Fungal Patterns Induce Cytokine Expression through Fluxes of Metabolic Intermediates That Support Glycolysis and Oxidative Phosphorylation.
Cristina ManceboJosé Javier FernándezCarmen Herrero-SánchezYolanda AlvarezSara AlonsoTito A SandovalJuan R Cubillos-RuizOlimpio MonteroNieves FernándezMariano Sanchez CrespoPublished in: Journal of immunology (Baltimore, Md. : 1950) (2022)

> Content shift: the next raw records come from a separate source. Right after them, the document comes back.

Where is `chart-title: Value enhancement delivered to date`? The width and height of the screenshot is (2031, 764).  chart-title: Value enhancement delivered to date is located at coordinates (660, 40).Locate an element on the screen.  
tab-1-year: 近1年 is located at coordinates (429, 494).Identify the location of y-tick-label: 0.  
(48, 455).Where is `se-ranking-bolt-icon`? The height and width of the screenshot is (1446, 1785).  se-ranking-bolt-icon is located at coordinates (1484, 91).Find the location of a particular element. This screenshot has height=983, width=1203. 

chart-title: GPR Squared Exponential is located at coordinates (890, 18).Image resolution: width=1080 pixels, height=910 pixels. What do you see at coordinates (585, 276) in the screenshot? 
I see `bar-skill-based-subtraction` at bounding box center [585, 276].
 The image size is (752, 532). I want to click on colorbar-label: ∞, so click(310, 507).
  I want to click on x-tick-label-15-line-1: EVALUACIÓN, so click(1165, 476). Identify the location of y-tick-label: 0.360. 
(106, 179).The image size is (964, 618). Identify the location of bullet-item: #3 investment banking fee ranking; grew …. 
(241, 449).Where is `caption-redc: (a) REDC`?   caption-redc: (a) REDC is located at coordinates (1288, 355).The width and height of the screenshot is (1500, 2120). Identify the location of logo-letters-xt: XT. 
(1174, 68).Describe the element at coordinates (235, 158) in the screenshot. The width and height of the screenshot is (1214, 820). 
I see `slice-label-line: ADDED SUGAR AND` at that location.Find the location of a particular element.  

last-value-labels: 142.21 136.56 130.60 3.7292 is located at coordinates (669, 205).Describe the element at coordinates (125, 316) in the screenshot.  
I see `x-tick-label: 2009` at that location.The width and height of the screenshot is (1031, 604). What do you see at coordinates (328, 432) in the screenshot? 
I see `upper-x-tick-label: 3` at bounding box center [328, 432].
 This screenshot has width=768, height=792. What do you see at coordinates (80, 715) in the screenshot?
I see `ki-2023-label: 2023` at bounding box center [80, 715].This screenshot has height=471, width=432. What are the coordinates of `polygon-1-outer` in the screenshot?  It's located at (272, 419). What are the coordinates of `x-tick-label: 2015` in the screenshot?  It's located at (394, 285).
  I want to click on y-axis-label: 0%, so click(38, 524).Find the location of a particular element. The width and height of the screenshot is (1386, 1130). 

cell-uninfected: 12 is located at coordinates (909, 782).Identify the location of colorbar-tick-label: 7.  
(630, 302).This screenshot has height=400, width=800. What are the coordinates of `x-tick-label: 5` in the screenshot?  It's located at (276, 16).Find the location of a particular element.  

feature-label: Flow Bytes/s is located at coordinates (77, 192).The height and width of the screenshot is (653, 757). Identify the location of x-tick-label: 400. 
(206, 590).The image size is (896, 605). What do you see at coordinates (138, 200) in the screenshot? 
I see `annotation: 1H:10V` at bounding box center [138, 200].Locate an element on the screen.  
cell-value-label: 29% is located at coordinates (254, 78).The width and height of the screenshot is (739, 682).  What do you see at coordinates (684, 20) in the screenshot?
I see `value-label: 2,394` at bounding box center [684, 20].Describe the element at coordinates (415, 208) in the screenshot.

Cytokine expression is fine-tuned by metabolic intermediates, which makes research on immunometabolism suitable to yield drugs with a wider prospect of application than the biological therapies that block proinflammatory cytokines. Switch from oxidative phosphorylation (OXPHOS) to glycolysis has been considered a characteristic feature of activated immune cells. However, some stimuli might enhance both routes concomitantly. The connection between the tricarboxylic acid cycle and cytokine expression was scrutinized in human monocyte-derived dendritic cells stimulated with the fungal surrogate zymosan. Results showed that nucleocytosolic citrate and ATP-citrate lyase activity drove IL1B , IL10 , and IL23A expression by yielding acetyl-CoA and oxaloacetate, with the latter one supporting glycolysis and OXPHOS by maintaining cytosolic NAD + and mitochondrial NADH levels through mitochondrial shuttles. Succinate dehydrogenase showed a subunit-specific ability to modulate IL23A and IL10 expression. Succinate dehydrogenase A subunit activity supported cytokine expression through the control of the 2-oxoglutarate/succinate ratio, whereas C and D subunits underpinned cytokine expression by conveying electron flux from complex II to complex III of the electron transport chain. Fatty acids may also fuel the tricarboxylic acid cycle and influence cytokine expression. Overall, these results show that fungal patterns support cytokine expression through a strong boost of glycolysis and OXPHOS supported by the use of pyruvate, citrate, and succinate, along with the compartmentalized NAD(H) redox state maintained by mitochondrial shuttles.